The
vitronectin receptor (alphavbeta3) mediates several biological processes that are critical to the formation of a
neointima after coronary interventions. Blockade of alphavbeta3 could reduce
neointima formation by inhibiting smooth muscle cell migration, decreasing
transforming growth factor-beta1 expression, enhancing apoptosis, or reducing neovasculature.
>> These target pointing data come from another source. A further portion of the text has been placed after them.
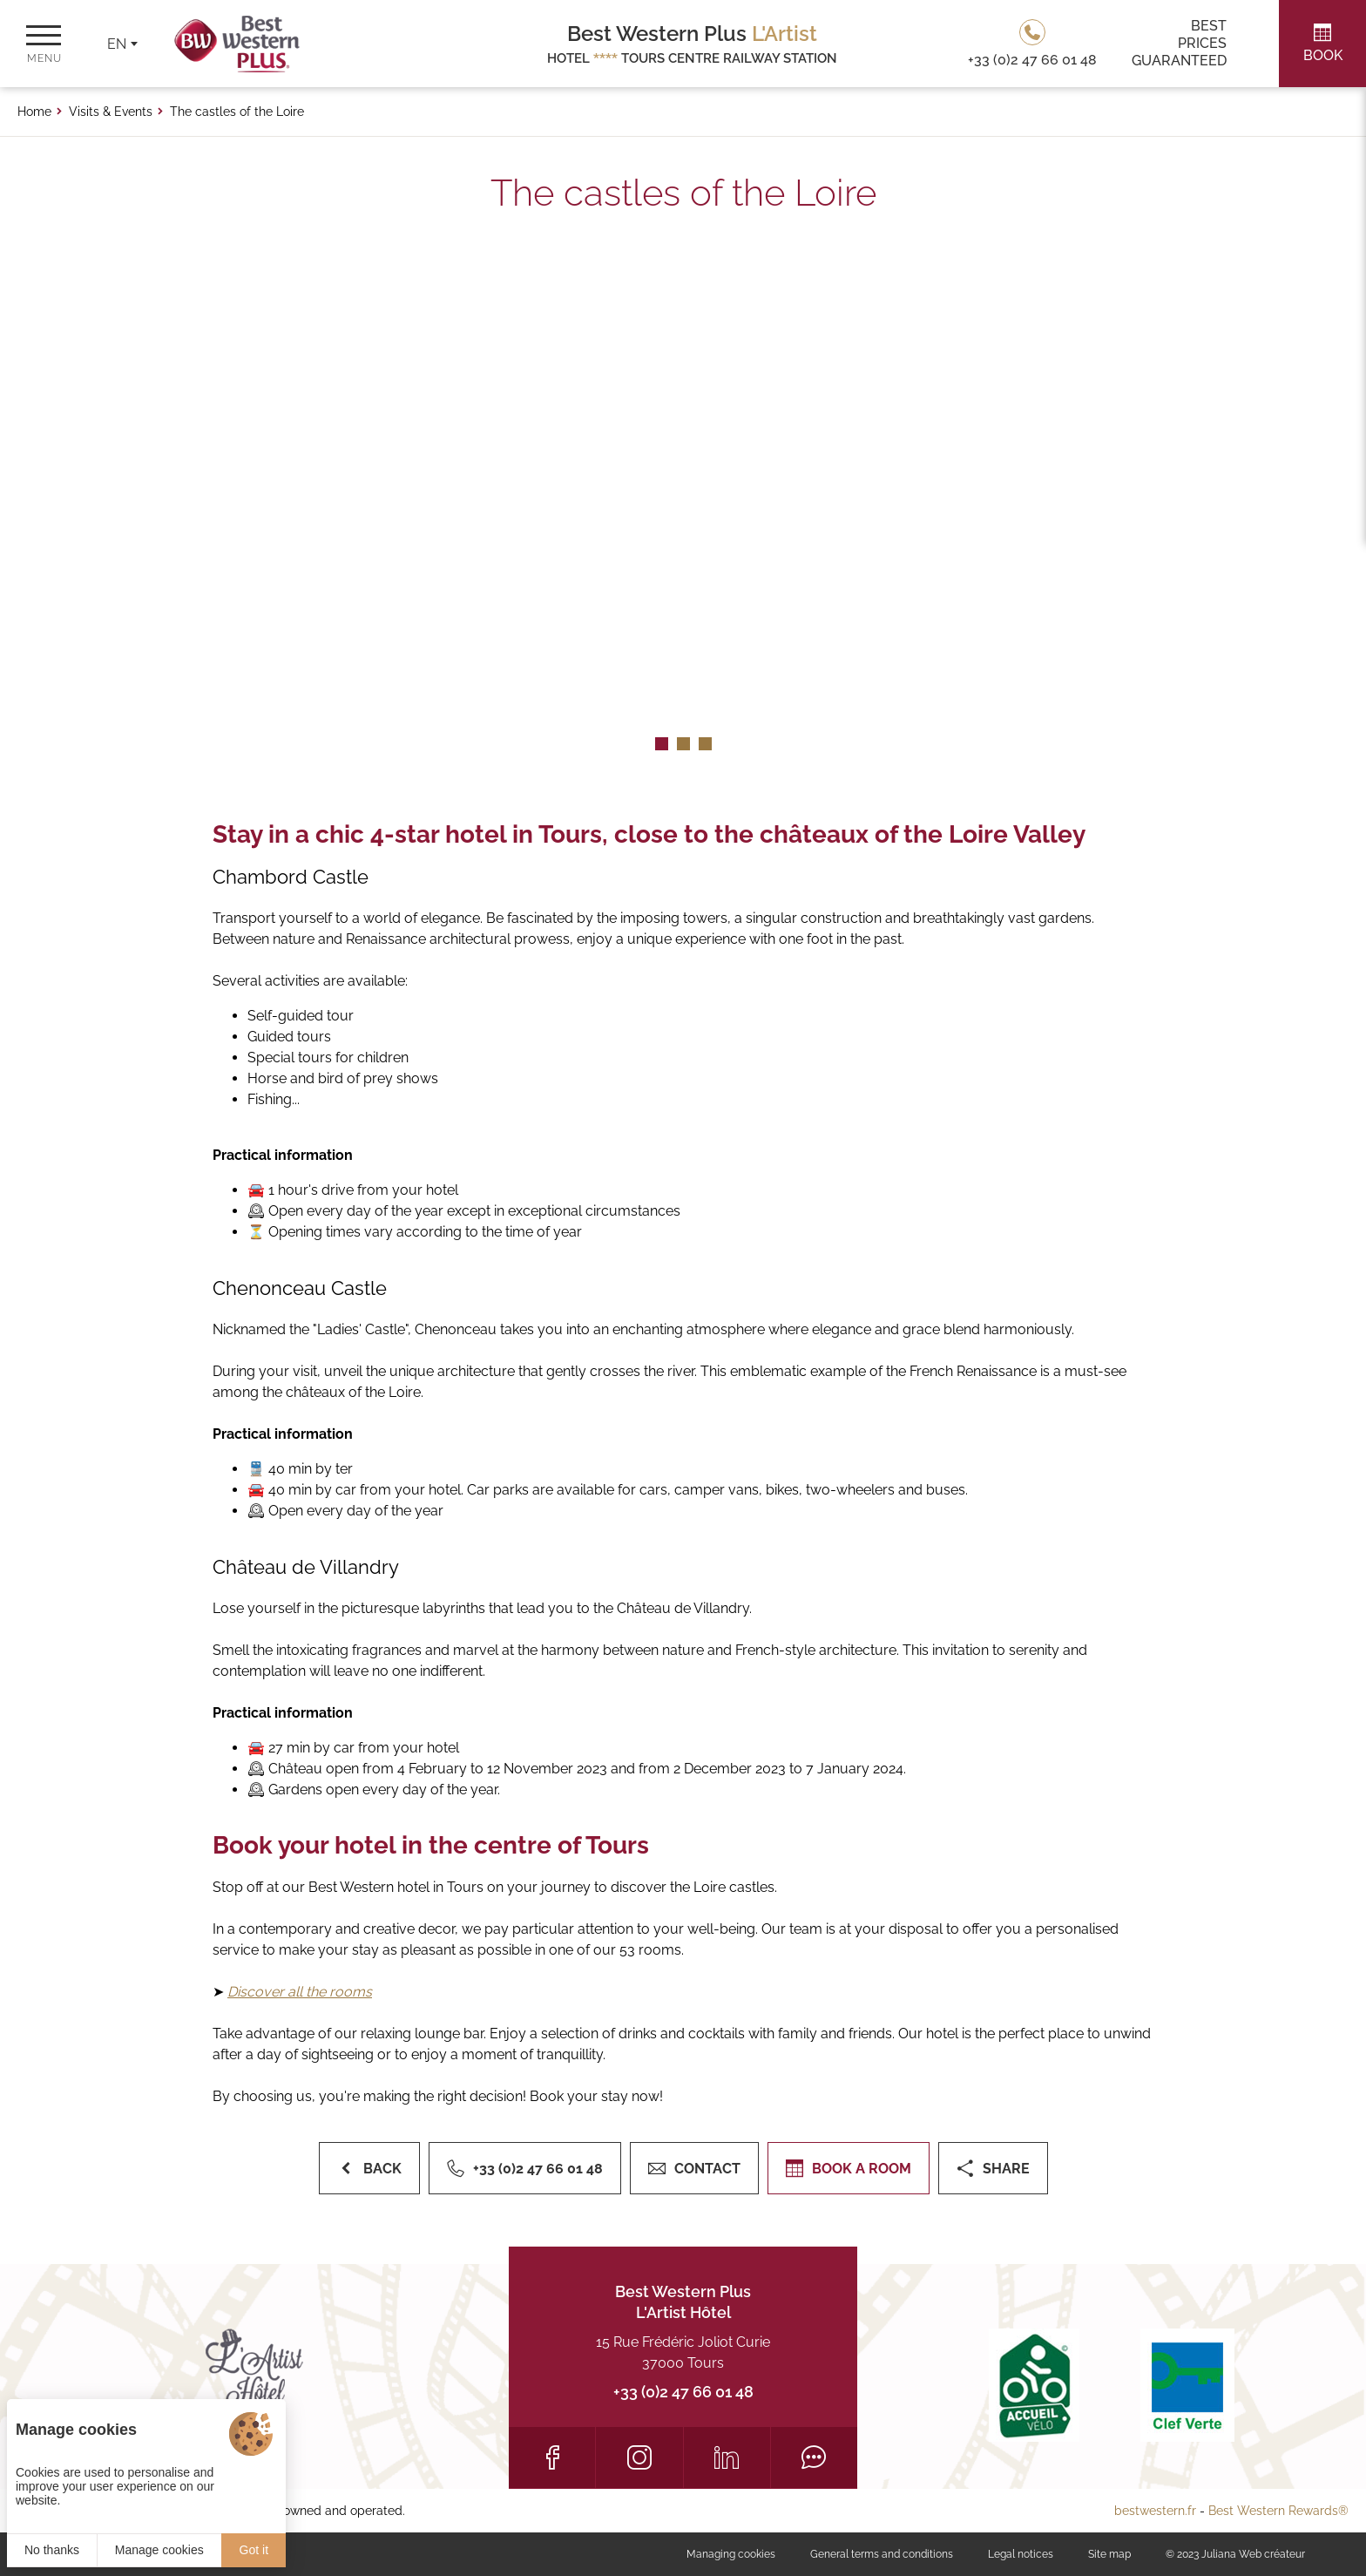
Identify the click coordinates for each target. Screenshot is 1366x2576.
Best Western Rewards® (1278, 2511)
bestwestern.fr (1155, 2511)
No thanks (51, 2550)
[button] (661, 743)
The effects of short-term administration of
Vitaxin, a humanized
monoclonal antibody to alphavbeta3, on the responses to balloon injury were tested in hyperlipidemic rabbits. Balloon angioplasty was performed on the iliac arteries of male New Zealand White rabbits that were fed an atherogenic diet for 1 week before injury and until euthanization at 4 weeks. Rabbits were given either saline (control) or 1 of 2 dosing regimens of
Vitaxin (high dose, 5.0 mg/kg, and low dose, 0.5 mg/kg), which were administered intra-arterially before injury and intramuscularly on days 2 and 3. High-dose and low-dose
Vitaxin were equally effective in decreasing
neointima formation even in the presence of
hypercholesterolemia, a stimulus to alphavbeta3 expression.
Vitaxin reduced
transforming growth factor-beta1 and enhanced apoptosis in injured arteries. Despite these positive effects,
Vitaxin administration was associated with a reduction in artery size, indicating a negative effect on remodeling.
Vitaxin has a potential role in preventing intimal
hyperplasia, especially if the negative effects on remodeling can be overcome, by dose adjustment or other strategies.